The author of The Cocaine Seven, in evaluating the whole affair, harks as far back as the Black Sox Scandal of 1919. He mentions this scandal in order to contrast the lenient player treatment of the 1980s with the severe sentences that Commissioner Landis imposed on players in the 1919 Series who were suspected of game-throwing. Landis banned them even though they had been exonerated in court.

The question of whether ball players should be tested for drugs simply floated away, because owners tried not to stir up what writer Murray Chass called “negative attention to the game.” In chastising the league owners for their inaction, Skirboll unfortunately backs his statement about the owners’ ineptness by citing the so-called cheapness of Charles Comiskey, owner of the Chicago White Sox, as described by Eliot Asinof in his book Eight Men Out. Scholars of the Society for American Baseball Research have recently shown Asinof’s charges to be baseless.

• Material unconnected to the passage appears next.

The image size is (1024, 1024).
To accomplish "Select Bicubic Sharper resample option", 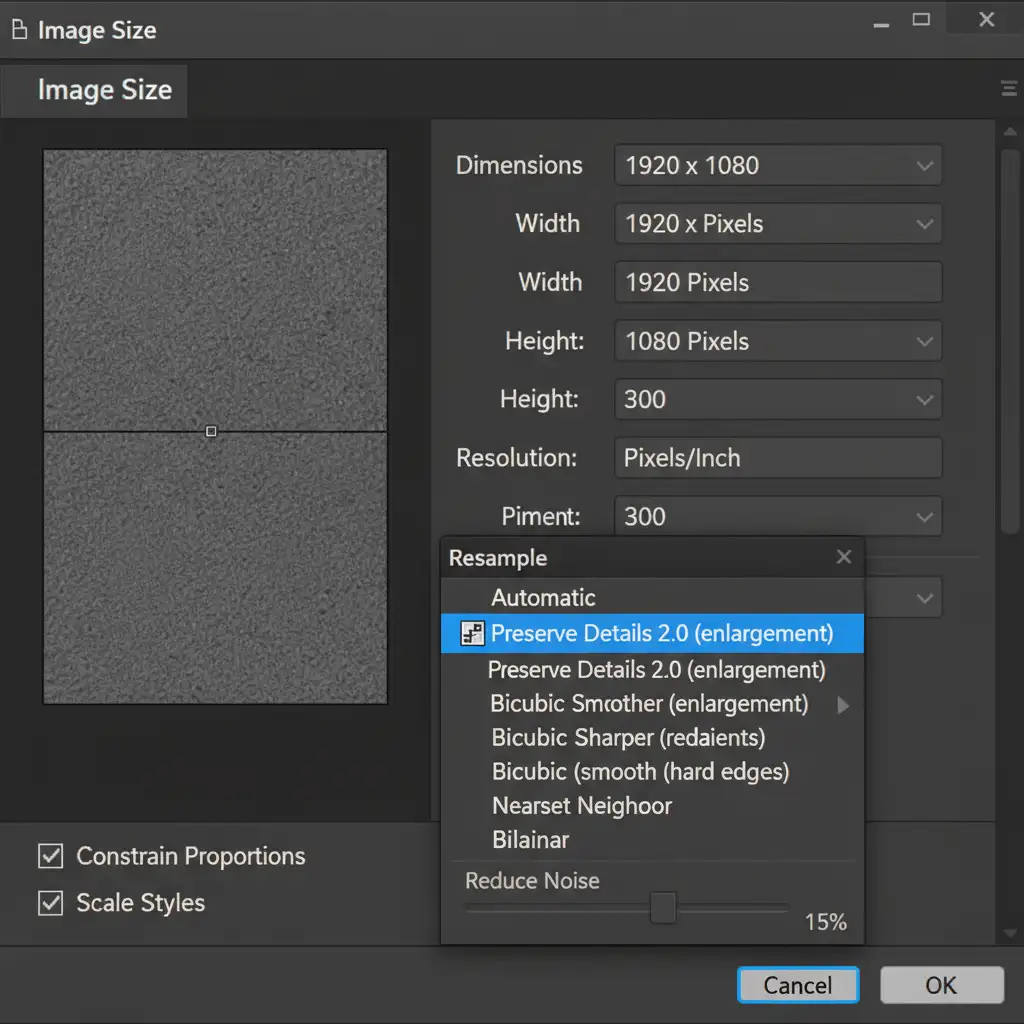I will (x=628, y=738).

Yet the fact remains that historically, the clubowners have always been unwilling to jeopardize their profits by publicly recognizing the problems in the national game. The best example occurred back in 1919: If the owners had admitted in print just before the World Series that they already knew gamblers had approached players and that some had taken money to throw the games, they would have had to call off the Series and lose a lot of money. Their attitude has always been to keep problems swept under the rug as long as possible in order not to be hit in the pocketbook, hoping that the problems will fade away like Christy Mathewson’s favorite pitch.

Skirboll’s book on the cocaine seven—the dealers, not the players—might be compared with the 2006 book called Game of Shadows: Barry Bonds, BALCO, and the Steroids Scandal that Rocked Professional Sports by Mark Fainaru-Wada and Lance Williams. But Skirboll’s book covers what happened in the past and remained unresolved. The writers of the book on steroids, Fainaru-Wada and Williams, were actually investigators who helped break the most recent scandal by obtaining evidence, especially on the laboratory called BALCO, that created all sorts of supposedly health- and strength-building concoctions and persuaded players like Barry Bonds to use them. By the 2000s, the use of drugs in sports was so prevalent that the Congress of the United States was persuaded to hold hearings on the problem. If major-league baseball had clamped down on illegal drug use back in the 1970s or 1980s, the Congressional investigation would be unnecessary.

How clean are the players today? The answer is foggy. Commissioner Bud Selig was quoted in Sports Illustrated on September 13, 2010, as saying that the trials of Barry Bonds and Rogers Clemens as the result of the Congressional investigation “are cases between those people and the government and really have nothing to do anymore with baseball. . . . The fact of the matter is, the game has never been cleaner than it is today. Yes, we need a test for human growth hormone, but all sports are looking for that. . . . [Until 2003] this sport never had a drug-testing program, even during the cocaine era of the ‘80s, which was probably more pervasive than steroids. And I don’t hear anybody ever talk about that.”

Well, Commissioner, Aaron Skirboll is talking about that. And baseball fans hope that you are listening.